Supplied data:
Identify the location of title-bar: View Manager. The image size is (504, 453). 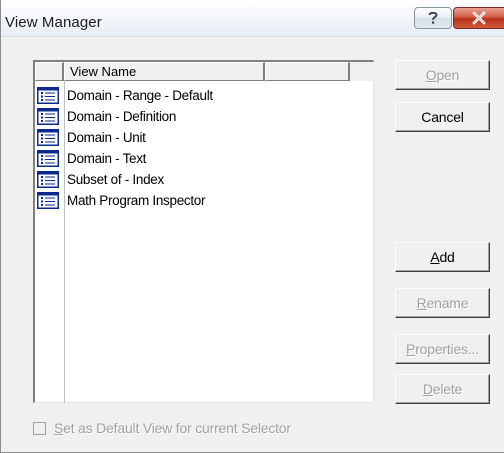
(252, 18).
* * *
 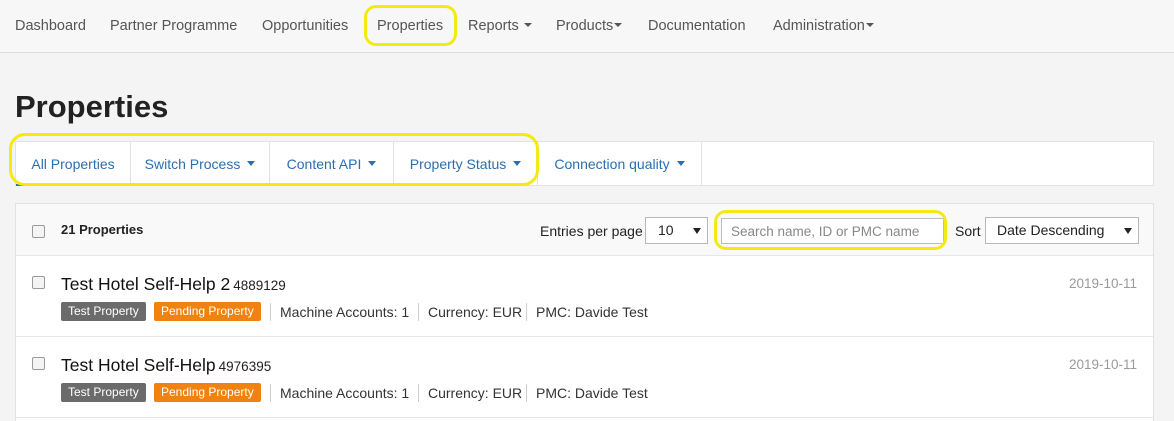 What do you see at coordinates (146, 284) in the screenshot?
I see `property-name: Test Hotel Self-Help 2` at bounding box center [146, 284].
==
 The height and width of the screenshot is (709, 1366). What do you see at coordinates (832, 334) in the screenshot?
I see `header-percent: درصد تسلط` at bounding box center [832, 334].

What you should do: Rewrite the lines of the records from the line with "The height and" through the line with "center [832, 334].", including both, as a numbered list without blank lines.

Answer to this task:
1.  The height and width of the screenshot is (709, 1366). What do you see at coordinates (832, 334) in the screenshot?
2. I see `header-percent: درصد تسلط` at bounding box center [832, 334].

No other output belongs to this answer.